In response to the interest in and potential of deep-sea resources of the Southeast Atlantic Ocean, and out of concern to ensure that the region's resources are utilized in a rational and responsible manner, the coastal states of the region: Angola, Namibia, South Africa, and the United Kingdom, on behalf of St Helena and its dependencies Ascension and Tristan de Cunha, took the initiative in 1997 to begin negotiations for the establishment of a regional fisheries management organization, the South East Atlantic Fisheries Organization (SEAFO), within the framework of the 1995 UN Agreement on Straddling Fish Stocks and Highly Migratory Fish Stocks. The European Union, Iceland, Japan, the Republic of Korea, Norway, Poland, the Russian Federation, Ukraine and the United States of America also participated in the negotiations as Interested States.

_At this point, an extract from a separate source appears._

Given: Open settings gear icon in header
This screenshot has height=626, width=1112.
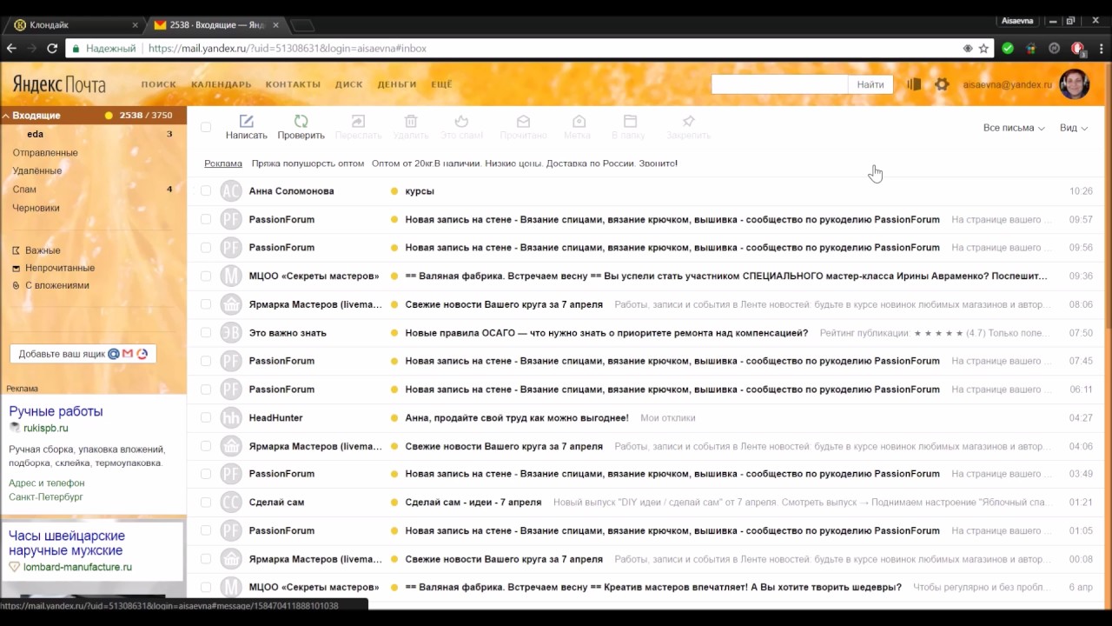Looking at the screenshot, I should (x=942, y=84).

The area managed by SEAFO includes a substantial portion of the high seas of the south east Atlantic and covers alfonsino, orange roughy, armourhead grenadier, wreck fish, deepwater hake and red crab. The agreement was signed on 20 April 2001 by the coastal states of Angola, South Africa, Namibia and the United Kingdom of Great Britain (on behalf of St.Helena and its dependencies of Tristan da Cuhna and Ascension Island) and the deepwater fishing nations: the European Community, Iceland, Norway, Republic of Korea and the United States of America. The SEAFO Convention has recently come into force after ratification by three signatory States: Namibia, the European Union and Norway.
Tagging results suggest that there is a single stock of deep-sea red crab (Chaceon maritae) shared between Namibia and Angola. Assessment of the stock indicated that it is currently fully exploited and that, from 1990, the biomass had been stable at approximately 40 percent of the biomass in 1980, at which time it had been moderately fished for seven years (Namibia Foundation, 1998). More recent results suggest that the stock is increasing in biomass (MFMR, 2002). Preliminary assessments of the Angolan stocks of deepwater rose shrimp (Parapenaeus politus) and striped red shrimp (Aristeus varidens) were undertaken early in 1999 (FAO, 1999). The results suggested that catches of the deepwater rose shrimp in 1997 were above the estimated MSY and that the stock is fully to overexploited, with a biomass considerably lower than that in 1985/1986. The estimated MSY for striped red shrimp was similar to the mean catch for the period 1993 to 1997, although the reported catch for 1997 was lower than the MSY. The biomass of the striped red shrimp is similar to that in 1985/86 and the stock is considered fully exploited.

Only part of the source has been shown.